Bundesbank President Jens Weidmann has called on European governments to make a decision: relinquish sovereign rights or step up individual national responsibility. The middle course that has been pursued thus far has bought us time.
"Sooner or later, a pivotal decision has to be taken if we want to safeguard the monetary union as a union of stability," Mr Weidmann said in a joint interview with the German weekly newspaper Die Zeit and the Italian daily newspaper Corriere della Sera.
Mr Weidmann does not see any willingness on the part of Germany or Italy to create closer community ties and to transfer rights of sovereignty to the European level. In his opinion, it is essential for both investors and the member states to return to the principle of individual national responsibility, as is enshrined in the Maastricht Treaty. But that will only function, he said, if it is ultimately possible to cope with a government default without the financial system collapsing.
"For that reason, we also need a stronger decoupling of banks and sovereigns as well as an orderly procedure for dealing with government financing problems," Weidmann added.
In the interview, Mr Weidmann took a critical view of the high level of sovereign debt in Italy.
"A debt-to-GDP ratio of over 130% is more than twice the agreed threshold figure," he said, adding that
"high debt ratios have to be reduced rapidly". Furthermore, he emphasised the importance of not undermining market discipline and of implementing the fiscal rules.
Mr Weidmann consequently showed no understanding for the European Commission's decision to forgo imposing financial sanctions on Portugal and Spain, despite their government deficits having breached the budget deficit limits.
"In my view, the Commission and the European Council are not consistent enough," the Bundesbank President said.
"Breaches of the rules have to have consequences at some stage," he stressed.
According to Mr Weidmann, special treatment for political reasons must not be allowed, as otherwise
"the rules become a fair-weather event and fail to exert any binding force". Furthermore, it is easier for governments to push through consolidation in political terms if the rules are not up for negotiation at all times, he added.
"It is my perception that acceptance of the EU among the general public is also suffering from the fact that our jointly agreed rules are not being complied with," he said.
Single monetary policy
With regard to the future monetary policy stance in the euro area, Mr Weidmann stressed that the already very low interest rates did not represent an obstacle to investment.
"Furthermore, we expect a gradual economic improvement and inflation rates to go up in the direction of our definition of price stability," he explained. The ECB Governing Council has defined price stability as a year-on-year increase in the annual inflation rate of below, but close to, 2% in the medium term.
"The effect of the ultra-accommodative monetary policy is lessening over time, and the risks and side effects are increasing," emphasised Mr Weidmann. In light of the marked uncertainty resulting from the Brexit vote, Mr Weidmann recommended waiting, first of all, for the economic indicators to emerge.
As for the Eurosystem's bond purchase programme, Mr Weidmann said that there were possibilities of adjustment.

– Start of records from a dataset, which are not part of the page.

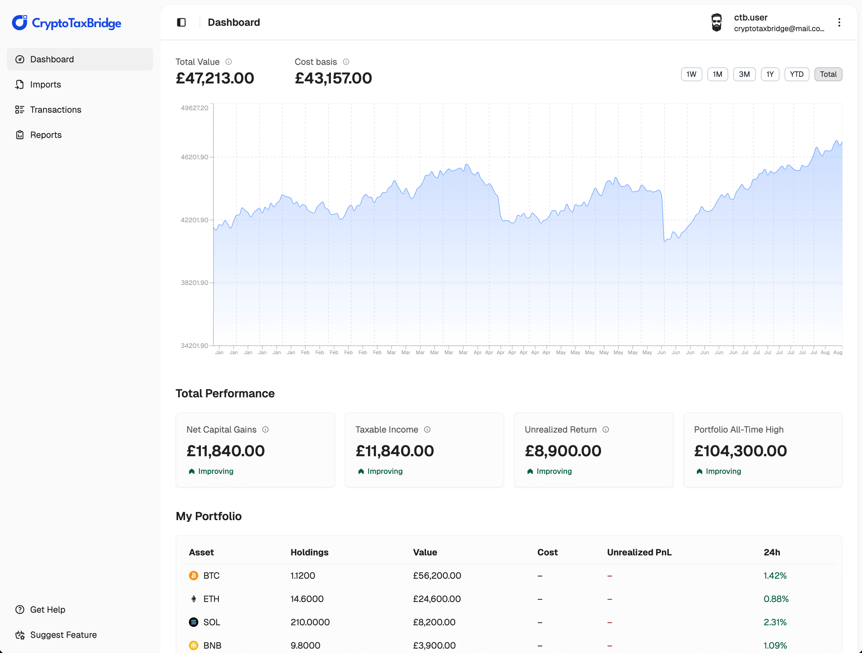Switch chart range to YTD

pyautogui.click(x=797, y=74)
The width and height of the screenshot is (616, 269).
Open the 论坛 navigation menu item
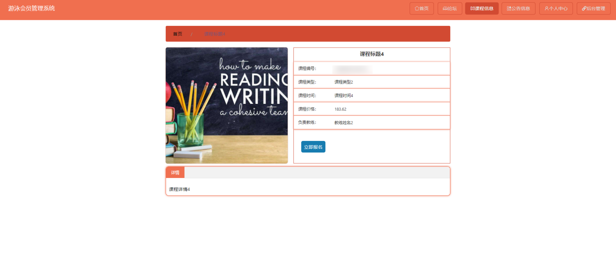450,8

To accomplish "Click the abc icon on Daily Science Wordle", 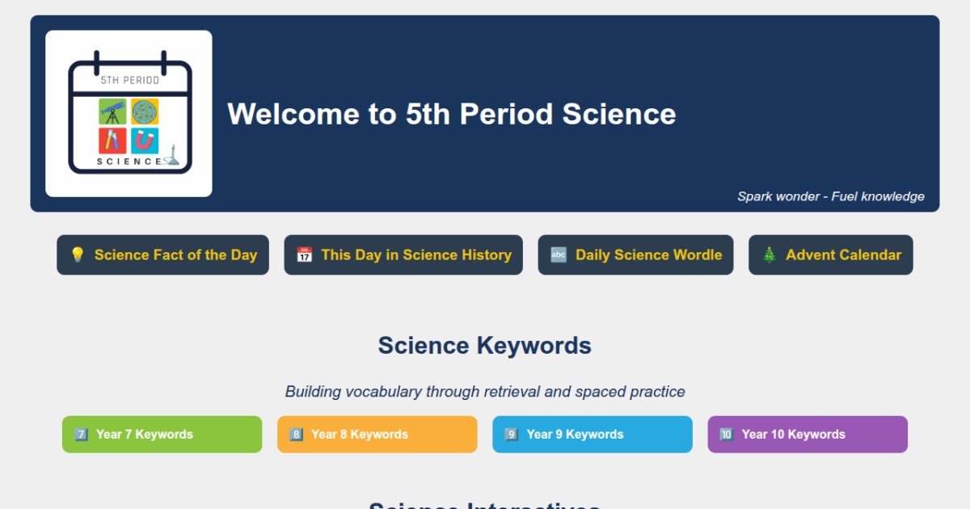I will (557, 255).

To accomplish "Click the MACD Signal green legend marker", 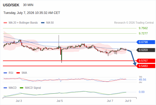I will pos(21,88).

"But, as I see it, we have to be very careful in terms of how we go about it," he added.
"The country quotas according to ECB capital shares, for instance, have a purpose and are aimed, among other things, at the consistency of monetary policy," he explained.
"If we grant special terms and conditions to individual countries or focus more strongly on very highly indebted countries, we are blurring the lines between monetary policy and fiscal policy more and more," he said.
"Ultimately, that might also lead to pressure to keep interest rates at a low level for longer than is necessary with regard to prices if highly indebted countries are unable to cope with a hike in interest rates."